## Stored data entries
========================================================================

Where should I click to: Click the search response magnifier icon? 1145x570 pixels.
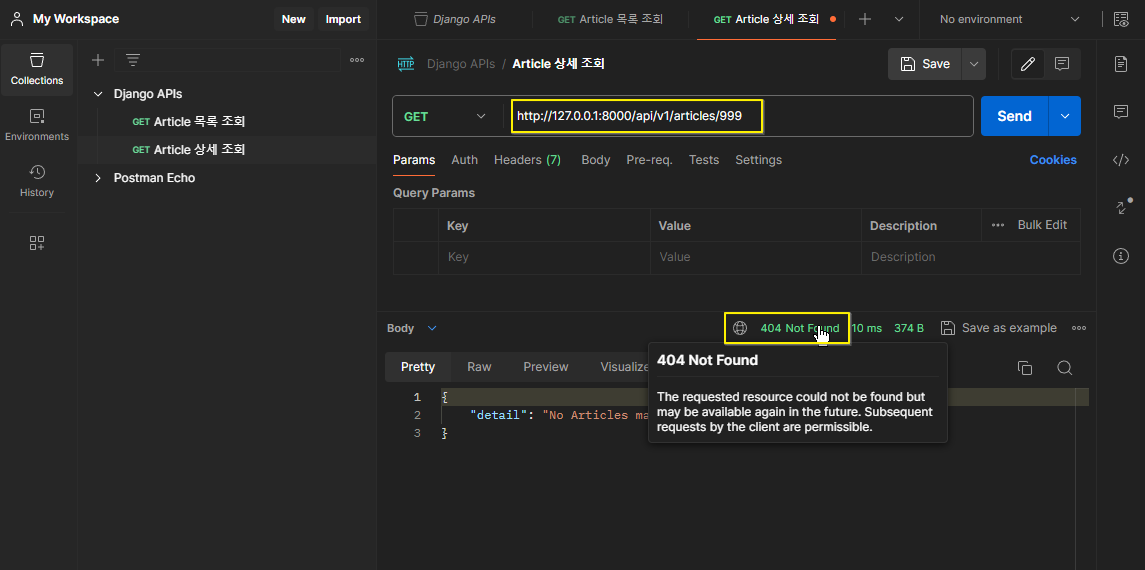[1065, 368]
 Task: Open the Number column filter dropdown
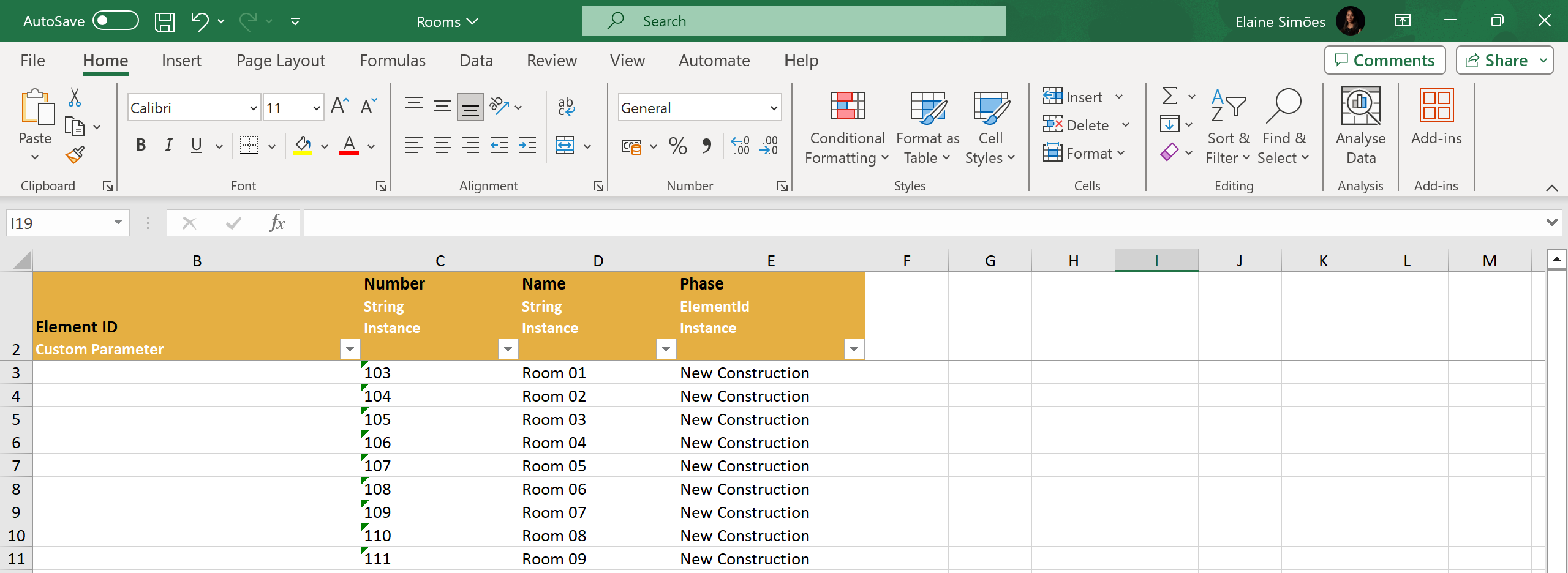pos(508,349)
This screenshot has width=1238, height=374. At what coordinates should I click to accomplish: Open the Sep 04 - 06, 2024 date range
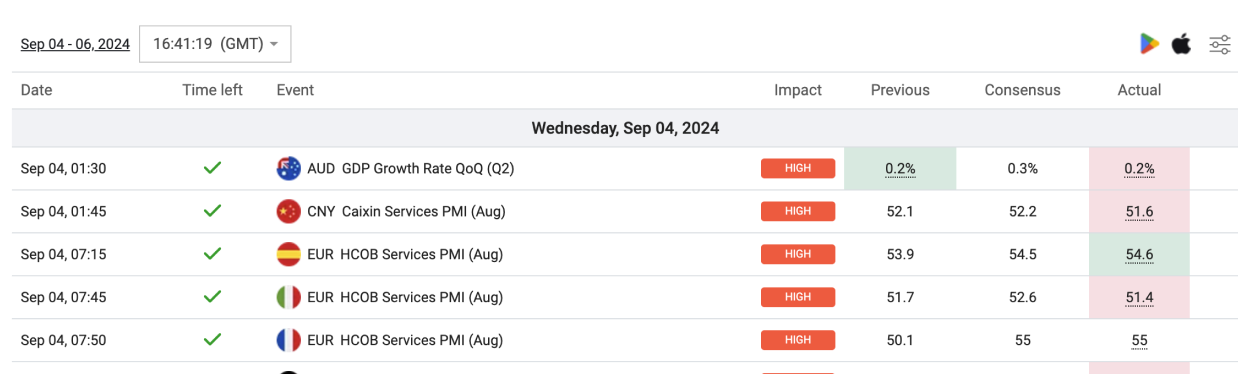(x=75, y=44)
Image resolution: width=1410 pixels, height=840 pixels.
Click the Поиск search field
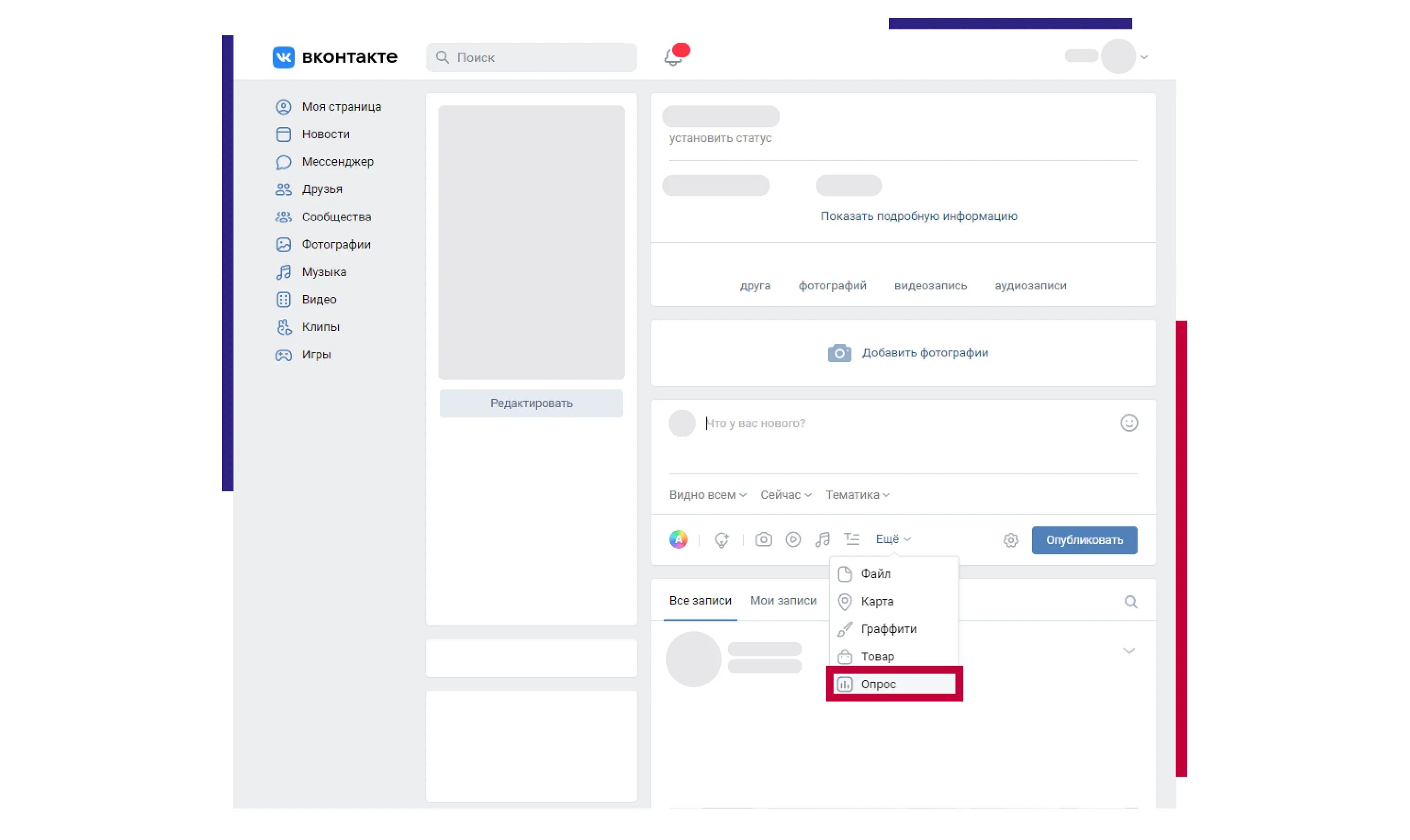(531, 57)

========================================================================

The records above should be written out exactly, and the images dropped.

## Reply to the exercise
Where should I click to: Click the search response magnifier icon? 1145x570 pixels.
[1065, 368]
 Task: Open the Number column filter dropdown
pos(508,349)
This screenshot has width=1238, height=374. At what coordinates should I click to accomplish: Open the Sep 04 - 06, 2024 date range
(x=75, y=44)
Image resolution: width=1410 pixels, height=840 pixels.
Click the Поиск search field
(531, 57)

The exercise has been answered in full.